O amor é o ouro sem os cascalhos da bateia.
Quem o percebe parece ter em si o código genético 
de outras dimensões, manifesta-se em tridimensões, 
e por isso mesmo, é tão procurado e confundido.

Inicialmente deve ser vivido sozinho, é experiência - uno, 
um aprendizado, é necessário estar exposto e preparado, 
aparece entre as flores, está no mar, nas estrelas, na lua, 
no sol, nas matas, nas nuvens, no céu, no vento, na terra, 
no fogo...

Vem da percepção, deve ser promotor da mais 
simples alegria, do mais sutil toque de felicidade...
Amar é generosidade com a prática da vida.

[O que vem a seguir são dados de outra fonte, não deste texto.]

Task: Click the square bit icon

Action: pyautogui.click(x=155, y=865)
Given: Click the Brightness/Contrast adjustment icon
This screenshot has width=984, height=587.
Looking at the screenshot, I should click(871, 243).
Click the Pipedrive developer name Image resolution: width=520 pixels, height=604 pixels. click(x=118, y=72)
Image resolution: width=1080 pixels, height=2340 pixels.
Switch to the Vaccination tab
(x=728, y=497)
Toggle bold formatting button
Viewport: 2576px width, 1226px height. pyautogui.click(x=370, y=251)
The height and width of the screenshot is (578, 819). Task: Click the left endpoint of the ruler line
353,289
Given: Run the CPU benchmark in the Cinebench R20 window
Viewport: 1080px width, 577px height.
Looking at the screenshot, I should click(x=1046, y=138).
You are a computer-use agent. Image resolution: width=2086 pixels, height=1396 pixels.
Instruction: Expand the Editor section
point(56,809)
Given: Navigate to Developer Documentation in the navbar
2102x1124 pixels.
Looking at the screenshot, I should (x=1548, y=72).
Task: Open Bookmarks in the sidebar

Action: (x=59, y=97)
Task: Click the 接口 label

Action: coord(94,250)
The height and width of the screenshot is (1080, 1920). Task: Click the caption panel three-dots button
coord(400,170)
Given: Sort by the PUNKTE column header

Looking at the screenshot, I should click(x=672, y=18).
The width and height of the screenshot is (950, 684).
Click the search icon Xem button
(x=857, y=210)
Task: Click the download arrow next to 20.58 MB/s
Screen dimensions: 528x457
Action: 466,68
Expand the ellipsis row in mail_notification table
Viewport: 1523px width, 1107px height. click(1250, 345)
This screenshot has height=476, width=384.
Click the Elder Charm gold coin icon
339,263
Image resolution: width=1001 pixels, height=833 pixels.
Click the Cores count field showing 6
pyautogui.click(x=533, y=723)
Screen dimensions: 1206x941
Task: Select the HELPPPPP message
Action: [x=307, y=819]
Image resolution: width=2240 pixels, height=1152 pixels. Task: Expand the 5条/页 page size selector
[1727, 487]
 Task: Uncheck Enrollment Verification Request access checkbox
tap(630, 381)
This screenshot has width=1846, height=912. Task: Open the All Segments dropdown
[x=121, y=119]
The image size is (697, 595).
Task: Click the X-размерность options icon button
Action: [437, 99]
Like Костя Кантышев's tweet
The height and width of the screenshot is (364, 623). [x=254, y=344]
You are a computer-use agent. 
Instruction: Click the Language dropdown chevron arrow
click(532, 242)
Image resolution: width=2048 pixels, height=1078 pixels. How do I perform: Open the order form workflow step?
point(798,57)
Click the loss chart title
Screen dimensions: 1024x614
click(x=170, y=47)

Está no encontro, na verdade, na caridade, na fraternidade, na
amizade, no sorriso sincero, na disponibilidade para o outro, 
na espiritualidade da própria vida, no beijo e no abraço 
que tem identidade. 
Amor é fonte que não cessa.

Mas na sua concretude, o amor é expresso de formas
singelas e singulares: uma canja quentinha vem repleta dele, 
por isso parece uma invenção de Deus para desinventar a dor, 
canjinhas são sinônimos de carinho e tratamento, 
de cuidado e acalento. 

Quem, em que tempo, deixou de precisar disso? 
Nem o maior auto-suficiente do universo, 
nem o prêmio nobel do altruísmo
ou o supra sumo do derrotismo.

Toda amargura é provisória porque tem caráter existencial, 
tem leitura emocional, é passível de modificação. 
Amargura, vem de alguma insatisfação 
que ainda não está resolvida dentro de nós. 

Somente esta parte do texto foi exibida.